● Task item
Repeat every line that appears below, with nothing altered.

*** Opening of The input ***

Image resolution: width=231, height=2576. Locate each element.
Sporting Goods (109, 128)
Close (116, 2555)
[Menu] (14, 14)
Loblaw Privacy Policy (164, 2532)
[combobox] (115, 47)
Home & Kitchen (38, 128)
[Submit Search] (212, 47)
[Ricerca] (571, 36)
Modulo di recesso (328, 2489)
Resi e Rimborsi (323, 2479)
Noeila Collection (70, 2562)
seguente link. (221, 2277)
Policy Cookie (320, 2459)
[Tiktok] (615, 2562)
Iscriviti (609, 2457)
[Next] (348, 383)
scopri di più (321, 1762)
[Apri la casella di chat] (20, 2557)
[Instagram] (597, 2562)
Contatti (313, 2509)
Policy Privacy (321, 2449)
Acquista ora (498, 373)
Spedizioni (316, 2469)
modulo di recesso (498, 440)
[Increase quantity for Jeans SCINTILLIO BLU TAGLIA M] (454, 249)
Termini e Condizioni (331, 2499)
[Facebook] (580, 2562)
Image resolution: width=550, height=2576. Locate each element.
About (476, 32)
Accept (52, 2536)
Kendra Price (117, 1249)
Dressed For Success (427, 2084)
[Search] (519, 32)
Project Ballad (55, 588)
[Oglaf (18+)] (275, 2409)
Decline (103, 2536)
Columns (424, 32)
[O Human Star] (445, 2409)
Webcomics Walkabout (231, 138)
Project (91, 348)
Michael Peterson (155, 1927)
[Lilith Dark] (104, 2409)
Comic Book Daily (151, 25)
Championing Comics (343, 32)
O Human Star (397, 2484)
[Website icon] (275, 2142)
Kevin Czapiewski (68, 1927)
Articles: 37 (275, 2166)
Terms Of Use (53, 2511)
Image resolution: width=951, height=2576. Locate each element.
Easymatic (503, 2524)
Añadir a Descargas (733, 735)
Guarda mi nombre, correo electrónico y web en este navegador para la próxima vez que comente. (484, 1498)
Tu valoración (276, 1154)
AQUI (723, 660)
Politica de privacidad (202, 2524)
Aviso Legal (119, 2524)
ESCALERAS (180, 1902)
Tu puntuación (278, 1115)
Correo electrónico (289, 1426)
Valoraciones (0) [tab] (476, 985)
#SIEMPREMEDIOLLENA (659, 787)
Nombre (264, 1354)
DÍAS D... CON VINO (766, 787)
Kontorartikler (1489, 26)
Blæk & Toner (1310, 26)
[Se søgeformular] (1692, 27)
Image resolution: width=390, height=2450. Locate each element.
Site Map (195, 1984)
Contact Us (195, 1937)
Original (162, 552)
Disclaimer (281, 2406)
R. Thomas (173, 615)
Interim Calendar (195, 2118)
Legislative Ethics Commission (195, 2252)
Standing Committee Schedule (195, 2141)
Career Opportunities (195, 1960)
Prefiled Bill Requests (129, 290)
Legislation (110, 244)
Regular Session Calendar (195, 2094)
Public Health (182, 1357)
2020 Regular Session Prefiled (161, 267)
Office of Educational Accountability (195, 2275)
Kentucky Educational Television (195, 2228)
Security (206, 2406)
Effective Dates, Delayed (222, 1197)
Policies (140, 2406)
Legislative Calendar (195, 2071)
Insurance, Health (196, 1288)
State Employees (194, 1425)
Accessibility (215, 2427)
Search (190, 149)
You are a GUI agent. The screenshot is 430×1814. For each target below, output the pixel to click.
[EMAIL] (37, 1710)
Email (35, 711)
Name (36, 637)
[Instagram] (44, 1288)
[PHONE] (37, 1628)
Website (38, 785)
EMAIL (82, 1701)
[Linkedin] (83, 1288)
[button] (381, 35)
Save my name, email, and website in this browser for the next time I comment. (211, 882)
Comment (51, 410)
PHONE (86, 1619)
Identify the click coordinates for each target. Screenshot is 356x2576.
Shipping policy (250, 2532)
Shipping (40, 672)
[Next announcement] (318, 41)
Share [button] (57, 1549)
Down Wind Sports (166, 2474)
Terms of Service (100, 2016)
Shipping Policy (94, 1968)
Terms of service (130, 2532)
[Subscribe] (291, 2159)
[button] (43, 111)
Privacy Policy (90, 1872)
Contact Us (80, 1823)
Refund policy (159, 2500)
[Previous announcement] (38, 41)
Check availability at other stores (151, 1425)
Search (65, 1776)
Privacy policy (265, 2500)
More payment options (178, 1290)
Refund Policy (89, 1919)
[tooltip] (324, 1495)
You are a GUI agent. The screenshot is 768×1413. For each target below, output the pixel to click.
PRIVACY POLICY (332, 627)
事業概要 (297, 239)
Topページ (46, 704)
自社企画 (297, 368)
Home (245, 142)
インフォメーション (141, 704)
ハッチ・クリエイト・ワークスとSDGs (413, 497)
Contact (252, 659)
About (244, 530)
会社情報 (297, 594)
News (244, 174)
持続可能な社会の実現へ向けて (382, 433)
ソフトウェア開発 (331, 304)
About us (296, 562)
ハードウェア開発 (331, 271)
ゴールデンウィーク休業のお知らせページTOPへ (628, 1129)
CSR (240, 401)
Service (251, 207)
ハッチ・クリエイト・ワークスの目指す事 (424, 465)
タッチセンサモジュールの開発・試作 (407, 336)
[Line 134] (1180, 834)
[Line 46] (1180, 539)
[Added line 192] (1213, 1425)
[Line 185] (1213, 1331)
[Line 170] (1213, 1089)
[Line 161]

*** Close of The input ***

● Solved exercise
Image resolution: width=231, height=2576. Locate each element.
Sporting Goods (109, 128)
Close (116, 2555)
[Menu] (14, 14)
Loblaw Privacy Policy (164, 2532)
[combobox] (115, 47)
Home & Kitchen (38, 128)
[Submit Search] (212, 47)
[Ricerca] (571, 36)
Modulo di recesso (328, 2489)
Resi e Rimborsi (323, 2479)
Noeila Collection (70, 2562)
seguente link. (221, 2277)
Policy Cookie (320, 2459)
[Tiktok] (615, 2562)
Iscriviti (609, 2457)
[Next] (348, 383)
scopri di più (321, 1762)
[Apri la casella di chat] (20, 2557)
[Instagram] (597, 2562)
Contatti (313, 2509)
Policy Privacy (321, 2449)
Acquista ora (498, 373)
Spedizioni (316, 2469)
modulo di recesso (498, 440)
[Increase quantity for Jeans SCINTILLIO BLU TAGLIA M] (454, 249)
Termini e Condizioni (331, 2499)
[Facebook] (580, 2562)
Image resolution: width=550, height=2576. Locate each element.
About (476, 32)
Accept (52, 2536)
Kendra Price (117, 1249)
Dressed For Success (427, 2084)
[Search] (519, 32)
Project Ballad (55, 588)
[Oglaf (18+)] (275, 2409)
Decline (103, 2536)
Columns (424, 32)
[O Human Star] (445, 2409)
Webcomics Walkabout (231, 138)
Project (91, 348)
Michael Peterson (155, 1927)
[Lilith Dark] (104, 2409)
Comic Book Daily (151, 25)
Championing Comics (343, 32)
O Human Star (397, 2484)
[Website icon] (275, 2142)
Kevin Czapiewski (68, 1927)
Articles: 37 (275, 2166)
Terms Of Use (53, 2511)
Image resolution: width=951, height=2576. Locate each element.
Easymatic (503, 2524)
Añadir a Descargas (733, 735)
Guarda mi nombre, correo electrónico y web en este navegador para la próxima vez que comente. (484, 1498)
Tu valoración (276, 1154)
AQUI (723, 660)
Politica de privacidad (202, 2524)
Aviso Legal (119, 2524)
ESCALERAS (180, 1902)
Tu puntuación (278, 1115)
Correo electrónico (289, 1426)
Valoraciones (0) [tab] (476, 985)
#SIEMPREMEDIOLLENA (659, 787)
Nombre (264, 1354)
DÍAS D... CON VINO (766, 787)
Kontorartikler (1489, 26)
Blæk & Toner (1310, 26)
[Se søgeformular] (1692, 27)
Image resolution: width=390, height=2450. Locate each element.
Site Map (195, 1984)
Contact Us (195, 1937)
Original (162, 552)
Disclaimer (281, 2406)
R. Thomas (173, 615)
Interim Calendar (195, 2118)
Legislative Ethics Commission (195, 2252)
Standing Committee Schedule (195, 2141)
Career Opportunities (195, 1960)
Prefiled Bill Requests (129, 290)
Legislation (110, 244)
Regular Session Calendar (195, 2094)
Public Health (182, 1357)
2020 Regular Session Prefiled (161, 267)
Office of Educational Accountability (195, 2275)
Kentucky Educational Television (195, 2228)
Security (206, 2406)
Effective Dates, Delayed (222, 1197)
Policies (140, 2406)
Legislative Calendar (195, 2071)
Insurance, Health (196, 1288)
State Employees (194, 1425)
Accessibility (215, 2427)
Search (190, 149)
You are a GUI agent. The screenshot is 430×1814. For each target below, output the pixel to click.
[EMAIL] (37, 1710)
Email (35, 711)
Name (36, 637)
[Instagram] (44, 1288)
[PHONE] (37, 1628)
Website (38, 785)
EMAIL (82, 1701)
[Linkedin] (83, 1288)
[button] (381, 35)
Save my name, email, and website in this browser for the next time I comment. (211, 882)
Comment (51, 410)
PHONE (86, 1619)
Identify the click coordinates for each target. Screenshot is 356x2576.
Shipping policy (250, 2532)
Shipping (40, 672)
[Next announcement] (318, 41)
Share [button] (57, 1549)
Down Wind Sports (166, 2474)
Terms of Service (100, 2016)
Shipping Policy (94, 1968)
Terms of service (130, 2532)
[Subscribe] (291, 2159)
[button] (43, 111)
Privacy Policy (90, 1872)
Contact Us (80, 1823)
Refund policy (159, 2500)
[Previous announcement] (38, 41)
Check availability at other stores (151, 1425)
Search (65, 1776)
Privacy policy (265, 2500)
More payment options (178, 1290)
Refund Policy (89, 1919)
[tooltip] (324, 1495)
You are a GUI agent. The screenshot is 768×1413. For each target below, output the pixel to click.
PRIVACY POLICY (332, 627)
事業概要 (297, 239)
Topページ (46, 704)
自社企画 (297, 368)
Home (245, 142)
インフォメーション (141, 704)
ハッチ・クリエイト・ワークスとSDGs (413, 497)
Contact (252, 659)
About (244, 530)
会社情報 (297, 594)
News (244, 174)
持続可能な社会の実現へ向けて (382, 433)
ソフトウェア開発 (331, 304)
About us (296, 562)
ハードウェア開発 (331, 271)
ゴールデンウィーク休業のお知らせページTOPへ (628, 1129)
CSR (240, 401)
Service (251, 207)
ハッチ・クリエイト・ワークスの目指す事 (424, 465)
タッチセンサモジュールの開発・試作 (407, 336)
[Line 134] (1180, 834)
[Line 46] (1180, 539)
[Added line 192] (1213, 1425)
[Line 185] (1213, 1331)
[Line 170] (1213, 1089)
[Line 161]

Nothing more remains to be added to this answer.